• **About this exercise**
Extract, exactly as written, all lines of the material below from the line that includes "uCoz (780, 2543)" through its last line.

• **Given records**

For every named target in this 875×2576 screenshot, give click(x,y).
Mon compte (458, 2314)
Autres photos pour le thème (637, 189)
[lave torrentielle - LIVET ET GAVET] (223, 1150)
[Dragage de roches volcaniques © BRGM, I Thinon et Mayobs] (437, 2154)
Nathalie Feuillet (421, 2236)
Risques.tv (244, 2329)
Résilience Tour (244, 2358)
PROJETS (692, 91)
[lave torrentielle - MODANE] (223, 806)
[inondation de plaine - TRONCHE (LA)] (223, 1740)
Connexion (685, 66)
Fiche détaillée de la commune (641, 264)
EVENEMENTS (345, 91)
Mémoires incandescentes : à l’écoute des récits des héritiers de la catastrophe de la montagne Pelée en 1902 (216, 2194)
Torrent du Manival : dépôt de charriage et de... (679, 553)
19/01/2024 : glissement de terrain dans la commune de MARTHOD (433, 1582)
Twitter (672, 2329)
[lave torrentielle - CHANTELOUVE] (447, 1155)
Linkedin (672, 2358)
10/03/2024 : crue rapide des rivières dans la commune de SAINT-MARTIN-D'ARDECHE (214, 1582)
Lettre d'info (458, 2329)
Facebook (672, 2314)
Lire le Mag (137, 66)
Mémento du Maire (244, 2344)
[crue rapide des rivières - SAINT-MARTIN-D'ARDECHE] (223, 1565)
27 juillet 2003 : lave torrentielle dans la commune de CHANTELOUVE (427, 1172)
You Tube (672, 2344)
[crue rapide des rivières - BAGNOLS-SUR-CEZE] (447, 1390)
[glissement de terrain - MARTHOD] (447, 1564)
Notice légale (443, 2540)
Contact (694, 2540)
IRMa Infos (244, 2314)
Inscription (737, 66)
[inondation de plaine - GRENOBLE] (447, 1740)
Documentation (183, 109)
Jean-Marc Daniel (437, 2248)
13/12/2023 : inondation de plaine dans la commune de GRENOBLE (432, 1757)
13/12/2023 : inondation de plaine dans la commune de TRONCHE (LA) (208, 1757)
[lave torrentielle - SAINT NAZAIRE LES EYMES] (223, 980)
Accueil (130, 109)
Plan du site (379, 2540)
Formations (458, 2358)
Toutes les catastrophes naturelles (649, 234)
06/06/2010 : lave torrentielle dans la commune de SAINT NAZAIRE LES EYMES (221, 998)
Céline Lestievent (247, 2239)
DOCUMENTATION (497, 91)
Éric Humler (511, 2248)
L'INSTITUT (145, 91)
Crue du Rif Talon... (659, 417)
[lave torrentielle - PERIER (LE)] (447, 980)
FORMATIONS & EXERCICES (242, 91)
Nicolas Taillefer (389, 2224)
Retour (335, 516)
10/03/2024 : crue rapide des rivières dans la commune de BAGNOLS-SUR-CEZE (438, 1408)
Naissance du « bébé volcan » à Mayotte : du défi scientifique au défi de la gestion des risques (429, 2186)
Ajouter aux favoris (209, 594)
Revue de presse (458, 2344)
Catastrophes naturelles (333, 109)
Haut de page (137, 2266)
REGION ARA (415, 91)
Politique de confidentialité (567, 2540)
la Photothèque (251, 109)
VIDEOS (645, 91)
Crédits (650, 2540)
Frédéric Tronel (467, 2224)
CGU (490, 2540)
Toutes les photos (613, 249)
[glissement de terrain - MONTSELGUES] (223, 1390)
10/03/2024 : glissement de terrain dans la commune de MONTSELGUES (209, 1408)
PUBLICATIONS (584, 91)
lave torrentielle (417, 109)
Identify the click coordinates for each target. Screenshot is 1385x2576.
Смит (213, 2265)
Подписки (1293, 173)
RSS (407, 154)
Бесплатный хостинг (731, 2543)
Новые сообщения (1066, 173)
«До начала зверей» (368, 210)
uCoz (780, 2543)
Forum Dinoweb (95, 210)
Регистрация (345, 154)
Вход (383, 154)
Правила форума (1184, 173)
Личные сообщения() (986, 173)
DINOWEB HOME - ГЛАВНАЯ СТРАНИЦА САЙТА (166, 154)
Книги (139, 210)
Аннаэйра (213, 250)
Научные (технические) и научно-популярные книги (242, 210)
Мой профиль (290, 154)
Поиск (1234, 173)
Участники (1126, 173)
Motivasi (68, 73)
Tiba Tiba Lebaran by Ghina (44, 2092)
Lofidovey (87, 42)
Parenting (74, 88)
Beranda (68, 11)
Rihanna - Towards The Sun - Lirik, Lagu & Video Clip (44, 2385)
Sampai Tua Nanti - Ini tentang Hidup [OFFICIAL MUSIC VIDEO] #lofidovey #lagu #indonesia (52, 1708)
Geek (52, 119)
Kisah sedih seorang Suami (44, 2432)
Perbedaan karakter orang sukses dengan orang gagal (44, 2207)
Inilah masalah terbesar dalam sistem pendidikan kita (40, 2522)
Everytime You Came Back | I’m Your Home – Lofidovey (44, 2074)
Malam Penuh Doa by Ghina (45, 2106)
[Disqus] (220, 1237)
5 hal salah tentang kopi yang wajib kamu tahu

• **Answer to this problem**
uCoz (780, 2543)
Forum Dinoweb (95, 210)
Регистрация (345, 154)
Вход (383, 154)
Правила форума (1184, 173)
Личные сообщения() (986, 173)
DINOWEB HOME - ГЛАВНАЯ СТРАНИЦА САЙТА (166, 154)
Книги (139, 210)
Аннаэйра (213, 250)
Научные (технические) и научно-популярные книги (242, 210)
Мой профиль (290, 154)
Поиск (1234, 173)
Участники (1126, 173)
Motivasi (68, 73)
Tiba Tiba Lebaran by Ghina (44, 2092)
Lofidovey (87, 42)
Parenting (74, 88)
Beranda (68, 11)
Rihanna - Towards The Sun - Lirik, Lagu & Video Clip (44, 2385)
Sampai Tua Nanti - Ini tentang Hidup [OFFICIAL MUSIC VIDEO] #lofidovey #lagu #indonesia (52, 1708)
Geek (52, 119)
Kisah sedih seorang Suami (44, 2432)
Perbedaan karakter orang sukses dengan orang gagal (44, 2207)
Inilah masalah terbesar dalam sistem pendidikan kita (40, 2522)
Everytime You Came Back | I’m Your Home – Lofidovey (44, 2074)
Malam Penuh Doa by Ghina (45, 2106)
[Disqus] (220, 1237)
5 hal salah tentang kopi yang wajib kamu tahu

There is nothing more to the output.